§ Provided text
— BEGIN —
Intelligent meta data management – addressing the Achilles’ heel of agile data platforms
Background: the power of agile end-to-end data platforms
Across every industry and business function, data has become the key asset for creating machine intelligence and driving the digital strategy. For machine intelligence to work, one needs historical data to build the intelligence and current data (or data as of the present moment) to apply the intelligence.
Integrating data across multiple sources and resolving data quality issues is the single most important challenge in leveraging machine intelligence. This is also the biggest challenge even if one desires to derive simple rules or insights from data.
An architecture involving an enterprise data lake, where data from various source systems are stored in the most granular format is increasingly becoming the most effective data integration strategy. Once, data is aggregated in the data lake, the granular data is used for building data marts that aggregate data around specific contexts (e.g. customer, supplier, store, dealer etc.). The data marts are used for generating insights through dashboards, building machine learning models, or for providing data to various downstream applications (e.g. a customer 360 application). The data in the data lake and the subsequent data marts are updated based on the frequency that is needed for the specific use case (e.g. a near-real time update, end-of-day batch update etc.).
— END —
§ Work to do
According to the article on agile data platforms, what is the single most important challenge in leveraging machine intelligence? The data that comes next is separate material, unrelated to the article on agile data platforms.

[Saved entries]
— BEGIN —
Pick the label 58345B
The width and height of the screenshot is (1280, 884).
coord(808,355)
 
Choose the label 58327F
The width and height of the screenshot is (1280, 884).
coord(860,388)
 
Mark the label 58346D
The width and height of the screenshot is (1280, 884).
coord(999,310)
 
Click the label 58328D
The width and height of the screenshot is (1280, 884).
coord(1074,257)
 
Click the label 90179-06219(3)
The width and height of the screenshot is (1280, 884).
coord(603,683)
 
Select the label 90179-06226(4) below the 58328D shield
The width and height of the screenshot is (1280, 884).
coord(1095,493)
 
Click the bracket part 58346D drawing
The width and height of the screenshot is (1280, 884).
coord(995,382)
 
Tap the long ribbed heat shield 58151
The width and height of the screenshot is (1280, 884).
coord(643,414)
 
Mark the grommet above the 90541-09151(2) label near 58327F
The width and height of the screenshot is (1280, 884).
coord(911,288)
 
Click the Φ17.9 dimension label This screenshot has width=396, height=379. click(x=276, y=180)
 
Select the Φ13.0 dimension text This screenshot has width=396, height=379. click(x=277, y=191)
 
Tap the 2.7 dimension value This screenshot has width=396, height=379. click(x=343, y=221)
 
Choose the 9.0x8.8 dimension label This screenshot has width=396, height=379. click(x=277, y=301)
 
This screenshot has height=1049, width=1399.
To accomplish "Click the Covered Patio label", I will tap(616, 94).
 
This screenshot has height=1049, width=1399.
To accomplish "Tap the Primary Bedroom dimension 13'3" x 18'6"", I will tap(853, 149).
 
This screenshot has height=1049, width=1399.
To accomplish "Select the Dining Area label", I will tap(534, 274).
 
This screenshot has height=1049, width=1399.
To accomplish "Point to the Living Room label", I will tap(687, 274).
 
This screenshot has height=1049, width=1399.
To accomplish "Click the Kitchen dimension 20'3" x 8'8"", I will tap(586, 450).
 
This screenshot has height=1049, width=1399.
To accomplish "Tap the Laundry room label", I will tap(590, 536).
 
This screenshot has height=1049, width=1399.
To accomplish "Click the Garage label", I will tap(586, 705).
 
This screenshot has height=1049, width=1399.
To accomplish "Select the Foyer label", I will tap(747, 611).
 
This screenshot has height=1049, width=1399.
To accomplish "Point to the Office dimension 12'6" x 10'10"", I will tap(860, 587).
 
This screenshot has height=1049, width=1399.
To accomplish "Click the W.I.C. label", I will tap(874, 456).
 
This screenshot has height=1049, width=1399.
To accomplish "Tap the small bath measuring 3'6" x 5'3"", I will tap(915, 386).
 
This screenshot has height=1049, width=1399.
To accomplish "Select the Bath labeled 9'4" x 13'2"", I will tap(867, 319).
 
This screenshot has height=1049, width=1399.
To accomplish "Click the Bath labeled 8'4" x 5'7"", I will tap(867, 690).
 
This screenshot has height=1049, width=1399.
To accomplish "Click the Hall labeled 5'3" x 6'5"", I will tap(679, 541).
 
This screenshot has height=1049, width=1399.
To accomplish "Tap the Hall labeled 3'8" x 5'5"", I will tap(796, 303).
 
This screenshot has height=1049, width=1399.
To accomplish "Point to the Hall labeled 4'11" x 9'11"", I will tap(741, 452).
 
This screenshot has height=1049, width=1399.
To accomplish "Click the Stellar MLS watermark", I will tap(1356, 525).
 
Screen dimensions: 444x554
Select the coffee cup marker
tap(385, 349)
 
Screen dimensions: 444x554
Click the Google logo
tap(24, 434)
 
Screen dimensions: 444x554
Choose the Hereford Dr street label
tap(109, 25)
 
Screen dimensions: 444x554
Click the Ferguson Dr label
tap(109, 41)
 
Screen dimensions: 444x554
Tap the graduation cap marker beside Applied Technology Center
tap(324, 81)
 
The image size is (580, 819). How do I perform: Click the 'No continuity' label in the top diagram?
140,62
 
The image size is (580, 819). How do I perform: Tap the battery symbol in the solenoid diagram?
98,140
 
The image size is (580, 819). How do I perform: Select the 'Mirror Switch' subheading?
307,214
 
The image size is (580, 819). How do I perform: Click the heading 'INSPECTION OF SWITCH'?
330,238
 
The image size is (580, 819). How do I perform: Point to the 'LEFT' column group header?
— END —
§ Response to this task
Integrating data across multiple sources and resolving data quality issues.